To understand the CEPH storage architecture and architecture of an Infinite Storage System explained in Part-1, we need to first understand the very basics of information storage. In historic times, before the invention of paper and ink, humans shared information by passing them orally/verbally to one another. The only storage medium available then was the human brain. So in general, humans acted as both processing unit and the storage medium. As we humans advanced in civilization, we made different tools for hunting and other purposes. One of the tools used was a chisel which they used to carve their information on rocks, stones or leaves.
Then came the invention of Ink and Paper. Here humans acted as the computing device, the ink and paper served as the storage medium.
As humans advanced, the technology used also advanced. The invention of Magnetic Tapes was one among the top milestones achieved by us. Here, the computer or computing device sits between you (Humans) and your information (tape). ie; Technology sits between you and your data as shown in the diagram below. The technology decides where and how to put your data on the tape.
The above diagram can also be represented as shown below.
Till now this is a brief history of storage in layman’s language.
As the volume of information to be stored got bigger and bigger, a scenario as shown below was first adopted. Attached multiple storage disks to a Computer and the multiple humans handling the computer to increase computing.
But this also was not sufficient to handle the growing information storage needs. Later on, the above mentioned scenario got changed to something as shown in the diagram below. Only the number of humans handling the computer got increased at this stage.

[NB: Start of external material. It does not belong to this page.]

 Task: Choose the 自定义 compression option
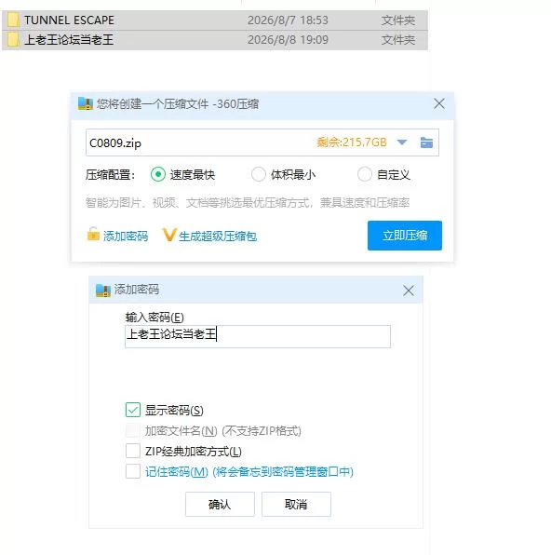(365, 174)
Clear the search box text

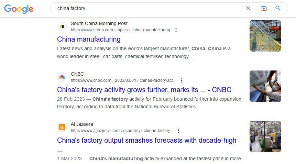tap(248, 8)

The data or information was getting bigger and bigger day by day and the above representation too became inadequate to handle the ever expanding storage requirements. So instead of a single computer, we used a Giant Spendy Computer (dedicated/supercomputer, that could handle large volumes of data). With this architecture we were able to handle huge volumes of data effectively.
But after a long run, the volume of information was so big that even the giant spendy computer could not handle the read-writes effectively. Later on, the individual disks were replaced and embedded into the computer itself. ie; the computer had its own storage device as shown in the diagram below. This architecture minimized the human efforts to a certain extend.
Till this, we just kept updating or scaling the basic architecture to meet the growing storage requirements. To handle/store huge and ever growing information/data further, the entire architecture was to be rebuild rather than just scaling up, and thus came the invention of Storage Appliances.
Storage Appliance – Advantages and Limitations
A Storage Appliance is a physical device where a lots of computers and hard disks are incorporated into a single box or physical module. Roughly a storage appliance will look as shown below.
There are many manufacturers of Storage Appliances like IBM, Oracle etc. They have their own Proprietary Hardware, Proprietary Software and their support team. The below diagram will give you a skeleton view of a Storage Appliance.
Storage appliances are found almost in every data center. They use their own hardware and software for the storage appliance. Implementation of such storage appliances improved the efficiency of huge data storage and offered relatively easy administration. The vendor supplied or tailor made software has all the capability to work flawlessly with the proprietary hardware. So storage/handling of huge volumes of data was not an issue anymore.
But the entire architecture costs a lot. The proprietary hardware costs are always higher than any standard hardware, the software used is licensed and you have to pay to get any support/maintenance. The entire research and development of a storage appliance costs way more than any standard storage solution. In general, if you want to configure a storage system to handle huge volumes of data, you need to buy a storage appliance along with its support and maintenance that will cost you a hell lot of money.
Cloud Stacks And CEPH
Then came the invention of Cloud Stacks to handle different computing needs more efficiently and cost effectively. And the cloud stack architecture formed the basis of all computing needs that is used until recently.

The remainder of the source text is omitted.